MORROW, OH (FOX19) - A family in the Warren County village of Morrow is looking for another place to live after their home was damaged when the house next door was demolished.
The demolition order came from the village and Warren County has given the Doughman family 30 days to repair or remove their home.
Both sides are headed for a legal battle.
There's a sign in the front window of the Doughman home that reads "Family owned since 1965. This is how our village takes what it wants", but like many disputes involving property the story is a bit more complicated.
Kim Doughman lived in the home with her husband, their four year-old son and her husband's parents. She says village officials want to tear down a small group of row houses along Morrow's Main Street to make way for new businesses. "They want to bring money in, but there's homes and lives they're taking away from people and it's not right."
Doughman could barely contain her emotions when she talks about how the demolition of the house next door has affected her family.
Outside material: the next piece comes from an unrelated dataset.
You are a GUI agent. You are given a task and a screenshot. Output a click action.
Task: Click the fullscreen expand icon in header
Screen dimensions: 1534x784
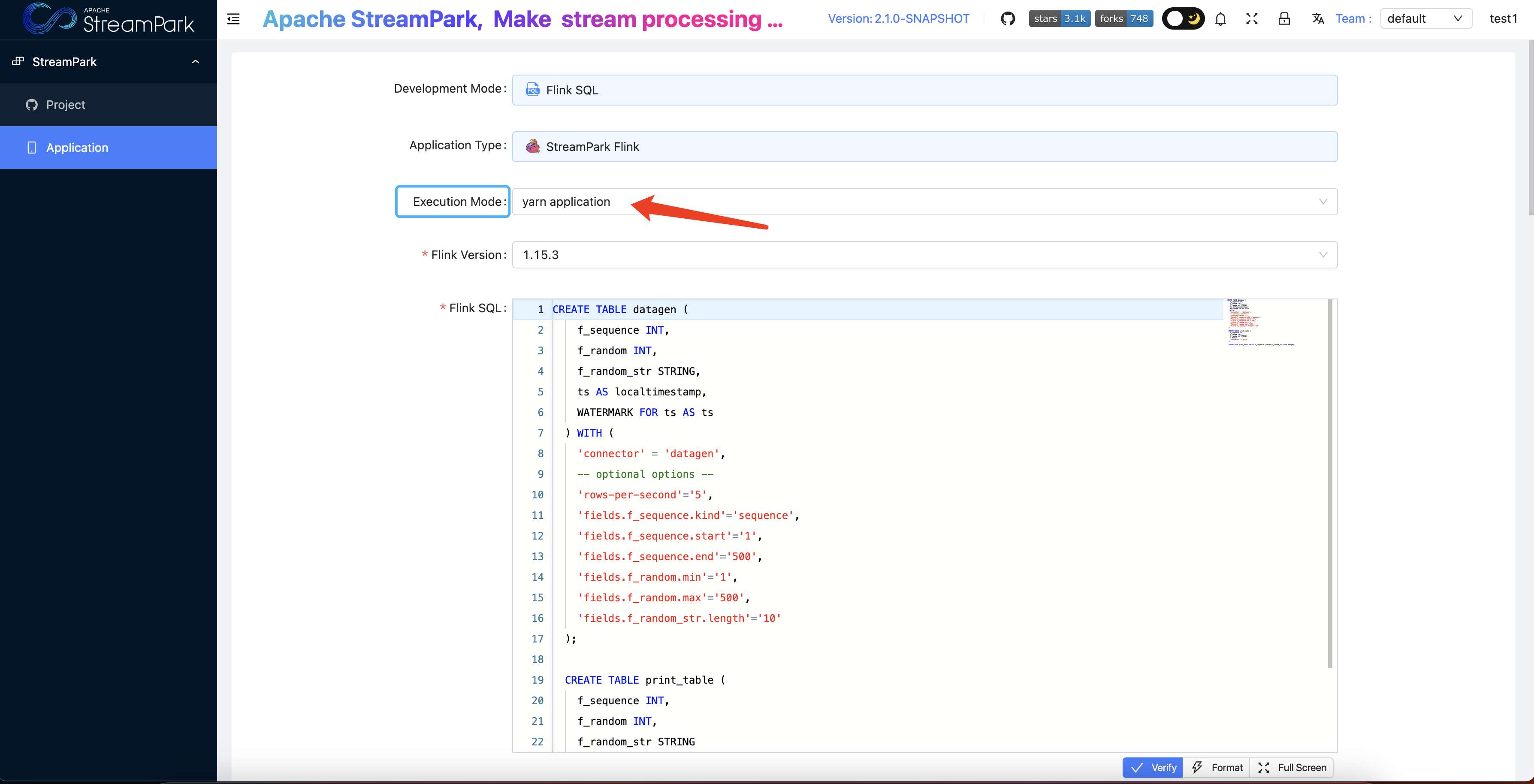pos(1252,19)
She says village administrator, Rod Smith, assured her family they would be taken care of. "He told us that he would make sure that we had a home that we wouldn't be left homeless."
The village put the Doughman's up at a motel temporarily and provided them with food vouchers, but they have to be out tomorrow. In the meantime the family has hired attorney James Whitaker who says "They said your client never put any siding on it. Well, it was a common wall with the building next door and first of all it's my understanding the building is about 100 years old."
Whitaker says he plans to take the Village of Morrow to court.
Whitaker's son Ryan, also an attorney, says the reason for the demolition is clear. "The village of Morrow has a long term goal of beautifying that area and they want to redevelop it."
In our commitment to balanced news FOX19 reached out to Morrow Village officials who referred us to their attorney John Kaspar who says the demolition uncovered serious structural problems with the Doughman house which the village is not responsible for and was not caused by the demolition company.
Warren County officials say the repair or remove order is negotiable and the Doughman's can appeal, but what this family really needs is a place to live.
County officials also say the repair or remove order was issued because the Doughman house is structurally unsafe to occupy.
Meanwhile, village officials say they've been working with charity groups to get the Doughman's some help.